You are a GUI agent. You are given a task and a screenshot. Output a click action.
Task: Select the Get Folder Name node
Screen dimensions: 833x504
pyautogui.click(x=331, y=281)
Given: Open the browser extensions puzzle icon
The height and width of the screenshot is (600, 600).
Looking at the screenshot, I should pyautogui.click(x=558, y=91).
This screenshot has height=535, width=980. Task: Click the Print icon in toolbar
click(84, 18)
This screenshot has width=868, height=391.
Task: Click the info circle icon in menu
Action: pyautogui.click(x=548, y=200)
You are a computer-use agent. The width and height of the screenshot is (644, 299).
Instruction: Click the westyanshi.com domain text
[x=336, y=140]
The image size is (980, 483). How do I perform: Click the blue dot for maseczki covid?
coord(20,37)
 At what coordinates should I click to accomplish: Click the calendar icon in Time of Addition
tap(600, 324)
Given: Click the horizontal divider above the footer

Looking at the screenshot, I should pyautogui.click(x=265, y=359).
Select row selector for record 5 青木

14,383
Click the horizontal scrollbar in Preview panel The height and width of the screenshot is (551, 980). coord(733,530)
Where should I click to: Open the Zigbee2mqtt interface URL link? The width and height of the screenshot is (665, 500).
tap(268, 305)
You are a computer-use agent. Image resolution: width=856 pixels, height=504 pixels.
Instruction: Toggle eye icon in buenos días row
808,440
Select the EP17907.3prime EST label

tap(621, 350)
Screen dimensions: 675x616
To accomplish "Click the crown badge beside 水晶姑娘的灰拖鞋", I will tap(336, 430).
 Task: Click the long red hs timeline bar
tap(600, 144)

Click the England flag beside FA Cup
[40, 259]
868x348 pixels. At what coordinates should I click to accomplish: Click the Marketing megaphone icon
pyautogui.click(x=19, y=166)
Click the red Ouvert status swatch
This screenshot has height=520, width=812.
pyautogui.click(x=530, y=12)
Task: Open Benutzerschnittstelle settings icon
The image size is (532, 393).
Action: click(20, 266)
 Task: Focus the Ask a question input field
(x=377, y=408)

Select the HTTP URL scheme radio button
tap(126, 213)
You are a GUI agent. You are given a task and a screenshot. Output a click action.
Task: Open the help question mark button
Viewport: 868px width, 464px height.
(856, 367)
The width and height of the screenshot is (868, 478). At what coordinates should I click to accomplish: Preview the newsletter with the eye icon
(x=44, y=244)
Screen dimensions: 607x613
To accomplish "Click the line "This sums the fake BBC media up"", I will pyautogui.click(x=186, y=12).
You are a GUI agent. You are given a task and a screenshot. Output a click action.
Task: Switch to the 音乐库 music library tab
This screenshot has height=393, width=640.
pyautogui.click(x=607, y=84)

> [Given request]: Extract every line of the data above and reproduce each one verbatim, with no changes.

> [Solution to the problem]:
You are a GUI agent. You are given a task and a screenshot. Output a click action.
Task: Select the Get Folder Name node
Screen dimensions: 833x504
pyautogui.click(x=331, y=281)
Given: Open the browser extensions puzzle icon
The height and width of the screenshot is (600, 600).
Looking at the screenshot, I should pyautogui.click(x=558, y=91).
This screenshot has height=535, width=980. Task: Click the Print icon in toolbar
click(84, 18)
This screenshot has width=868, height=391.
Task: Click the info circle icon in menu
Action: pyautogui.click(x=548, y=200)
You are a computer-use agent. The width and height of the screenshot is (644, 299).
Instruction: Click the westyanshi.com domain text
[x=336, y=140]
The image size is (980, 483). How do I perform: Click the blue dot for maseczki covid?
coord(20,37)
 At what coordinates should I click to accomplish: Click the calendar icon in Time of Addition
tap(600, 324)
Given: Click the horizontal divider above the footer

Looking at the screenshot, I should pyautogui.click(x=265, y=359).
Select row selector for record 5 青木

14,383
Click the horizontal scrollbar in Preview panel The height and width of the screenshot is (551, 980). coord(733,530)
Where should I click to: Open the Zigbee2mqtt interface URL link? The width and height of the screenshot is (665, 500).
tap(268, 305)
You are a computer-use agent. Image resolution: width=856 pixels, height=504 pixels.
Instruction: Toggle eye icon in buenos días row
808,440
Select the EP17907.3prime EST label

tap(621, 350)
Screen dimensions: 675x616
To accomplish "Click the crown badge beside 水晶姑娘的灰拖鞋", I will tap(336, 430).
 Task: Click the long red hs timeline bar
tap(600, 144)

Click the England flag beside FA Cup
[40, 259]
868x348 pixels. At what coordinates should I click to accomplish: Click the Marketing megaphone icon
pyautogui.click(x=19, y=166)
Click the red Ouvert status swatch
This screenshot has height=520, width=812.
pyautogui.click(x=530, y=12)
Task: Open Benutzerschnittstelle settings icon
The image size is (532, 393).
Action: click(20, 266)
 Task: Focus the Ask a question input field
(x=377, y=408)

Select the HTTP URL scheme radio button
tap(126, 213)
You are a GUI agent. You are given a task and a screenshot. Output a click action.
Task: Open the help question mark button
Viewport: 868px width, 464px height.
(856, 367)
The width and height of the screenshot is (868, 478). At what coordinates should I click to accomplish: Preview the newsletter with the eye icon
(x=44, y=244)
Screen dimensions: 607x613
To accomplish "Click the line "This sums the fake BBC media up"", I will pyautogui.click(x=186, y=12).
You are a GUI agent. You are given a task and a screenshot. Output a click action.
Task: Switch to the 音乐库 music library tab
This screenshot has height=393, width=640.
pyautogui.click(x=607, y=84)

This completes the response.